Task » All lines from the one containing "Where should I click to: Click the Deposit" to the end of the entries below must be output exactly, and no other lines.

(Dataset entries)
• • • •

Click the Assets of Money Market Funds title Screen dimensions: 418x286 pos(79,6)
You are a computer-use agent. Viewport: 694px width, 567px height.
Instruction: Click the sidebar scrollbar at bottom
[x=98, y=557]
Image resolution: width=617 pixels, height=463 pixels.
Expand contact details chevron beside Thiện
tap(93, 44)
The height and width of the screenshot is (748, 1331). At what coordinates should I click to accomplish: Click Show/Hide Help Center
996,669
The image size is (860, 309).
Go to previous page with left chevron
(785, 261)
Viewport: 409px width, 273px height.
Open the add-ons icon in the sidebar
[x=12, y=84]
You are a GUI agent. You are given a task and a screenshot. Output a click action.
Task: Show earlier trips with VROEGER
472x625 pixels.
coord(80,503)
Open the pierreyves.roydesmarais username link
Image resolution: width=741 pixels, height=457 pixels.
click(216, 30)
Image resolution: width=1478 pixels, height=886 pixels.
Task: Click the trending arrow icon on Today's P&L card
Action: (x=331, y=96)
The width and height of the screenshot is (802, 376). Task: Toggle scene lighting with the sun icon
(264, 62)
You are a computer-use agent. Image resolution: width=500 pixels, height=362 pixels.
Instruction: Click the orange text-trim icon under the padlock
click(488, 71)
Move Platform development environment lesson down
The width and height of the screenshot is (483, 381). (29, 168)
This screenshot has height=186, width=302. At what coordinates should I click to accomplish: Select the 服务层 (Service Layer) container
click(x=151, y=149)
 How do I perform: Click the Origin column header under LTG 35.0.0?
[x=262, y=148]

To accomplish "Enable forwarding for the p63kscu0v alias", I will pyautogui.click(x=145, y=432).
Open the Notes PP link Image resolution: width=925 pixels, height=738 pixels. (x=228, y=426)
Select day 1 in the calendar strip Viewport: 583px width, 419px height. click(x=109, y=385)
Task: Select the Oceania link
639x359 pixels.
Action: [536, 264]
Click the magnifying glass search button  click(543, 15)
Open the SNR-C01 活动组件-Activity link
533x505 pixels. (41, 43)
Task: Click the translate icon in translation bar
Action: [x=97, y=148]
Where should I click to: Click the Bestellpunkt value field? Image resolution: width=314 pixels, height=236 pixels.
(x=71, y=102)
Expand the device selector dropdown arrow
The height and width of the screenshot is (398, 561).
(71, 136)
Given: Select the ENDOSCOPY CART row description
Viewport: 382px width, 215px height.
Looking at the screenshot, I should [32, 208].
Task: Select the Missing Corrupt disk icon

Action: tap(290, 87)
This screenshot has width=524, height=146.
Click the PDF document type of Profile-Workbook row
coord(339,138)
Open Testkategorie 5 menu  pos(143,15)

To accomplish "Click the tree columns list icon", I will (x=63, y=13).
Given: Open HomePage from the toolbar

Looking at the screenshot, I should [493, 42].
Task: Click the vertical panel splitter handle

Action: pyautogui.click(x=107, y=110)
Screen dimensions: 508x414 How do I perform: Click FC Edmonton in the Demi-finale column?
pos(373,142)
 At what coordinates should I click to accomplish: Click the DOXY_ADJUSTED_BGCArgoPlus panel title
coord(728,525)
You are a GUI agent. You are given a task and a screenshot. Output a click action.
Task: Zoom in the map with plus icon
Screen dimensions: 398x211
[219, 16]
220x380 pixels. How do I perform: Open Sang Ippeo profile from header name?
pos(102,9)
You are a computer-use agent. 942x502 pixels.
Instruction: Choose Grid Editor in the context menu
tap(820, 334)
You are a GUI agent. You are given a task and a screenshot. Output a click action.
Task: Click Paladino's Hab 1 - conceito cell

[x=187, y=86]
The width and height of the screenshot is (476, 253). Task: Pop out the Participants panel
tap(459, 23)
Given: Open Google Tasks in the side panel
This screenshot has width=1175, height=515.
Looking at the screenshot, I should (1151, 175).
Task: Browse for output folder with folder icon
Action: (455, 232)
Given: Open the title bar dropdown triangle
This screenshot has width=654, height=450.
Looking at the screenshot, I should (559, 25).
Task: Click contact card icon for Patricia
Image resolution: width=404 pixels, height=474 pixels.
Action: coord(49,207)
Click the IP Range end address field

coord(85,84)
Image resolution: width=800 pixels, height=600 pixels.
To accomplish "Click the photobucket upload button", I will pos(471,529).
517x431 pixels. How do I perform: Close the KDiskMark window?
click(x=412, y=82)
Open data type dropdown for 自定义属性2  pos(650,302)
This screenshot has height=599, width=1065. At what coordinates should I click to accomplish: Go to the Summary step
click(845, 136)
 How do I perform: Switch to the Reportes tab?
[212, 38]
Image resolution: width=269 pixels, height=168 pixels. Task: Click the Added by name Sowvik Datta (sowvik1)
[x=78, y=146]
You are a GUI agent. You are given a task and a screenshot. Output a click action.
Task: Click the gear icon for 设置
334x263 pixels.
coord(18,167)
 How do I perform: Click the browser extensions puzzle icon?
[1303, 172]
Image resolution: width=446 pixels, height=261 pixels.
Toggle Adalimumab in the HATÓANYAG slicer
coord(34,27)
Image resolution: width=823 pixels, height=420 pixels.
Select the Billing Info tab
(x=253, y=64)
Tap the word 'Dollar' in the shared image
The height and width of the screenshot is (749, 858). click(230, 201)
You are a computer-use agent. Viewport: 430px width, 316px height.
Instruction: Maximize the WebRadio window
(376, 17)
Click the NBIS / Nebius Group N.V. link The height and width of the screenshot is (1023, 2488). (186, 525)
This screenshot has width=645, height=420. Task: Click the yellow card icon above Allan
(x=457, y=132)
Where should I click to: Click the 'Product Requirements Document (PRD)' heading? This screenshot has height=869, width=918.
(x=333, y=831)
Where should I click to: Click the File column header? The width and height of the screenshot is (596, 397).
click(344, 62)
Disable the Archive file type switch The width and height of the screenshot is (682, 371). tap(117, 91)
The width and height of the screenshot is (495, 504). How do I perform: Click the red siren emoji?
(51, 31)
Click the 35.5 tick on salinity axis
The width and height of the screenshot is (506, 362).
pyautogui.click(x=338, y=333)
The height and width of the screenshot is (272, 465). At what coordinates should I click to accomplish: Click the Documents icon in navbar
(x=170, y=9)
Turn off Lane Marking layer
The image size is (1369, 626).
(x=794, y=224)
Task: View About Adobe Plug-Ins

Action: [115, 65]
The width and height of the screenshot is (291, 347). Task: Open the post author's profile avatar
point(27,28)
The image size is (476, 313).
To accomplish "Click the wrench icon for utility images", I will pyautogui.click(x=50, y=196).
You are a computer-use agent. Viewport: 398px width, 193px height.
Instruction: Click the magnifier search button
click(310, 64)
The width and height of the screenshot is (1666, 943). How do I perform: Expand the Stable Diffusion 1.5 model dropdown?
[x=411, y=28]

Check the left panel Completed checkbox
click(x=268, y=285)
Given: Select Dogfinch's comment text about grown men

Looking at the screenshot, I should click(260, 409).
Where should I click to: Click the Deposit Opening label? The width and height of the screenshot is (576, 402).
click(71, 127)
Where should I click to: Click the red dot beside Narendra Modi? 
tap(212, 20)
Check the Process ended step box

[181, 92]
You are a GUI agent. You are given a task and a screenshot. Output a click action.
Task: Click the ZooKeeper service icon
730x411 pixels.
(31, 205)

• • • •

Exercise result »
Where should I click to: Click the Deposit Opening label? The width and height of the screenshot is (576, 402).
click(71, 127)
Where should I click to: Click the red dot beside Narendra Modi? 
tap(212, 20)
Check the Process ended step box

[181, 92]
You are a GUI agent. You are given a task and a screenshot. Output a click action.
Task: Click the ZooKeeper service icon
730x411 pixels.
(31, 205)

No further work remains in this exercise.